■ Listed entries ■
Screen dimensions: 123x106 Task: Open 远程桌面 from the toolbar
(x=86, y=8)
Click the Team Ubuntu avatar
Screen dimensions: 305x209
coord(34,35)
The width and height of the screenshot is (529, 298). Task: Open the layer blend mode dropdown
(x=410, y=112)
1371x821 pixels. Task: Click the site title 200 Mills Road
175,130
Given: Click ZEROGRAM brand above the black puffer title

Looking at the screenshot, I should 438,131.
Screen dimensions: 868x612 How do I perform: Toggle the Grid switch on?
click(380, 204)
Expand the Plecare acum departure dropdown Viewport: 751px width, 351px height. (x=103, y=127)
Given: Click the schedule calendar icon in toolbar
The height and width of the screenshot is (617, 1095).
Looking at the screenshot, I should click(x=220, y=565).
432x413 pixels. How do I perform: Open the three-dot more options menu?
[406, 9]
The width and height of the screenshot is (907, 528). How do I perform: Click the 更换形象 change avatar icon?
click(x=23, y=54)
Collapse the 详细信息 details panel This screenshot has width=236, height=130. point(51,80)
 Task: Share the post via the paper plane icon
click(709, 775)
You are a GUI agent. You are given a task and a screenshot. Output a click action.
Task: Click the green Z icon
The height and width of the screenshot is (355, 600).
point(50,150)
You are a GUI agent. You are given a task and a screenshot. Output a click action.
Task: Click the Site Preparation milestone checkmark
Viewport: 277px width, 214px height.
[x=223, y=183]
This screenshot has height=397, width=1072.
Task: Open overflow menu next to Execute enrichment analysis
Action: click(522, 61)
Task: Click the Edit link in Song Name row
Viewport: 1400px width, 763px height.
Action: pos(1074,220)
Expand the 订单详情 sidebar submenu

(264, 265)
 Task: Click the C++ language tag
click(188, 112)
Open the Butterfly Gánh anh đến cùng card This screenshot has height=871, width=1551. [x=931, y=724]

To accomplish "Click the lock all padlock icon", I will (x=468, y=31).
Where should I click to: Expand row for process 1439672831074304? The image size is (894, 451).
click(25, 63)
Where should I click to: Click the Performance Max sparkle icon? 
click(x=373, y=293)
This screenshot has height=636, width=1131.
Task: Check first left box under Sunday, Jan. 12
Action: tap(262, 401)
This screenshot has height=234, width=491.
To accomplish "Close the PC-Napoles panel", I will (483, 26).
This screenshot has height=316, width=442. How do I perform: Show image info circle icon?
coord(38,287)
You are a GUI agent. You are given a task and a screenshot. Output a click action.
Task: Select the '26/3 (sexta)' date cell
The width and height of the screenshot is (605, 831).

■ Exercise ■
The data must be given again in full, exactly as written.

■ Solved exercise ■
Screen dimensions: 123x106 Task: Open 远程桌面 from the toolbar
(x=86, y=8)
Click the Team Ubuntu avatar
Screen dimensions: 305x209
coord(34,35)
The width and height of the screenshot is (529, 298). Task: Open the layer blend mode dropdown
(x=410, y=112)
1371x821 pixels. Task: Click the site title 200 Mills Road
175,130
Given: Click ZEROGRAM brand above the black puffer title

Looking at the screenshot, I should 438,131.
Screen dimensions: 868x612 How do I perform: Toggle the Grid switch on?
click(380, 204)
Expand the Plecare acum departure dropdown Viewport: 751px width, 351px height. (x=103, y=127)
Given: Click the schedule calendar icon in toolbar
The height and width of the screenshot is (617, 1095).
Looking at the screenshot, I should click(x=220, y=565).
432x413 pixels. How do I perform: Open the three-dot more options menu?
[406, 9]
The width and height of the screenshot is (907, 528). How do I perform: Click the 更换形象 change avatar icon?
click(x=23, y=54)
Collapse the 详细信息 details panel This screenshot has width=236, height=130. point(51,80)
 Task: Share the post via the paper plane icon
click(709, 775)
You are a GUI agent. You are given a task and a screenshot. Output a click action.
Task: Click the green Z icon
The height and width of the screenshot is (355, 600).
point(50,150)
You are a GUI agent. You are given a task and a screenshot. Output a click action.
Task: Click the Site Preparation milestone checkmark
Viewport: 277px width, 214px height.
[x=223, y=183]
This screenshot has height=397, width=1072.
Task: Open overflow menu next to Execute enrichment analysis
Action: click(522, 61)
Task: Click the Edit link in Song Name row
Viewport: 1400px width, 763px height.
Action: pos(1074,220)
Expand the 订单详情 sidebar submenu

(264, 265)
 Task: Click the C++ language tag
click(188, 112)
Open the Butterfly Gánh anh đến cùng card This screenshot has height=871, width=1551. [x=931, y=724]

To accomplish "Click the lock all padlock icon", I will (x=468, y=31).
Where should I click to: Expand row for process 1439672831074304? The image size is (894, 451).
click(25, 63)
Where should I click to: Click the Performance Max sparkle icon? 
click(x=373, y=293)
This screenshot has height=636, width=1131.
Task: Check first left box under Sunday, Jan. 12
Action: tap(262, 401)
This screenshot has height=234, width=491.
To accomplish "Close the PC-Napoles panel", I will (483, 26).
This screenshot has height=316, width=442. How do I perform: Show image info circle icon?
coord(38,287)
You are a GUI agent. You are given a task and a screenshot. Output a click action.
Task: Select the '26/3 (sexta)' date cell
The width and height of the screenshot is (605, 831).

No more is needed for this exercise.